Organize by outcome, then by persona
A corollary to the “outcomes, not output” way of thinking is that features should be grouped and presented according to the outcomes we hope those features will achieve. One of the opening slides of my presentation simply outlined (with three short bullets) outcomes. Once you’ve grouped features by outcome, then subdivide into groups according to a persona. This makes it easier for the team to see why the presented features matter and to see them as merely one possible solution to the problems we’re attempting to solve for particular users.
Use Animations for “Signposting”
Signposting is a standard presentation technique that you probably remember from you college speech class, but in case you forgot: it’s anything that helps listeners know what has been discussed and what will be discussed next.
When using a presentation tool, we can use animations to facilitate signposting.
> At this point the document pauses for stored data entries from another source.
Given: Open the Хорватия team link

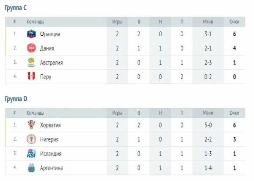Looking at the screenshot, I should coord(50,125).
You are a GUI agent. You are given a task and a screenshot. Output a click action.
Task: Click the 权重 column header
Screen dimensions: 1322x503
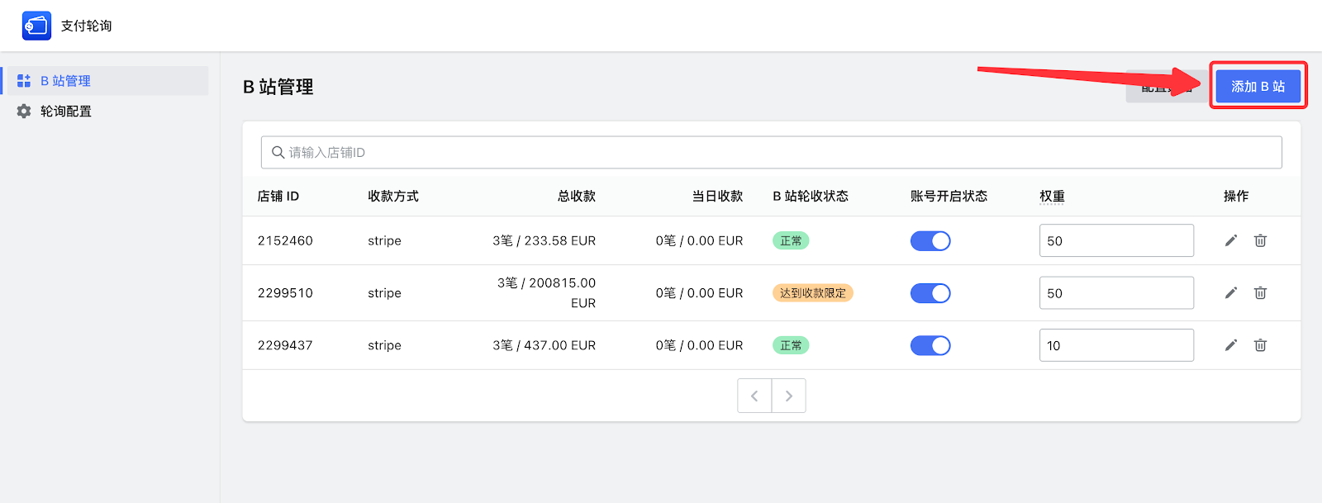pos(1052,197)
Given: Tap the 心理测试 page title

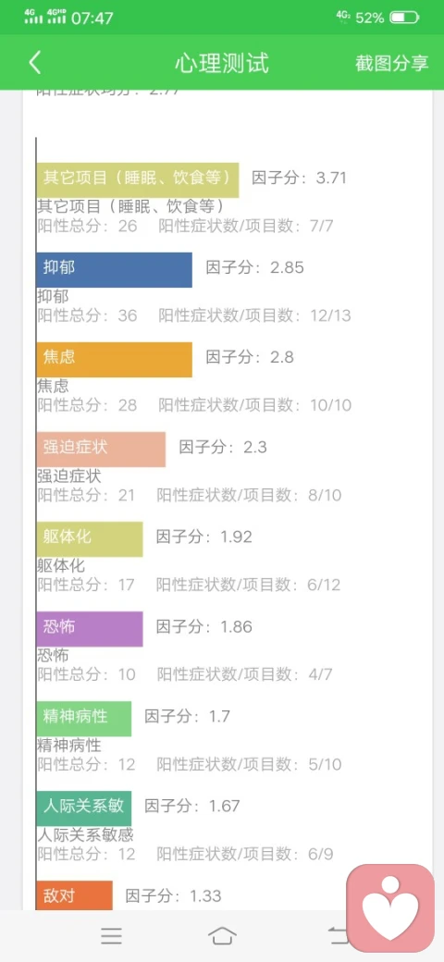Looking at the screenshot, I should pos(222,63).
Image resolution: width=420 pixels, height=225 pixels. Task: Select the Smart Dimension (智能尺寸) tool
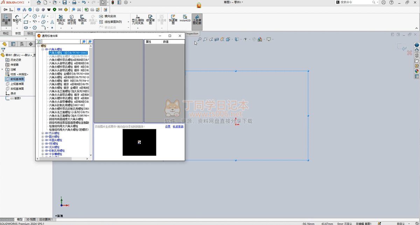[17, 21]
In my case, I found it helpful to include animations that showed a transition from one outcome to another and from one persona to another. They looked like this:
Introduce Personas with Quotes
In my case, the personas I discussed in the presentation were fairly new to the team, so to introduce each persona, I included a few quotations from interactions I’ve had with users that fit that persona. A simple quote slide with a picture representing the user persona seemed to work well here:
Include an indication of priority
Since you aren’t organizing your presentation by the order in which the features will be completed, the team will need some way of understanding the relative importance of the features you’re discussing. In my case, grouping the features into different numbered buckets that indicated their relative importance and including an icon of that numbered bucket in the corner of a feature slide seemed to do the trick. It looked like this:
Features with the “2” buckets, for example, were more important than features with a “3” bucket.
Include and strategically place “hooks” (or Don’t be boring)
Hooks draw your listeners back into your presentation, and they are discussed extensively in the excellent book Brain Rules. Since our brains tend to wander, you need a hook at least every 10 minutes1, and you should open with one. What makes a good hook?
Images are always helpful, but specific types of images make good hooks. The human brain is hard-wired to pay special attention to
- Things it can eat
- Things it’s seen before
- Things that have emotional content2
Well-known pieces of art often make good hooks since they often check two of these boxes at once. Of course, you’ll have to do a little work to use the image as a metaphor for the point you’re making, but the work is worth it.
Quoting your team members is another effective hook. At the very least, you’ll have the attention of one person in the audience.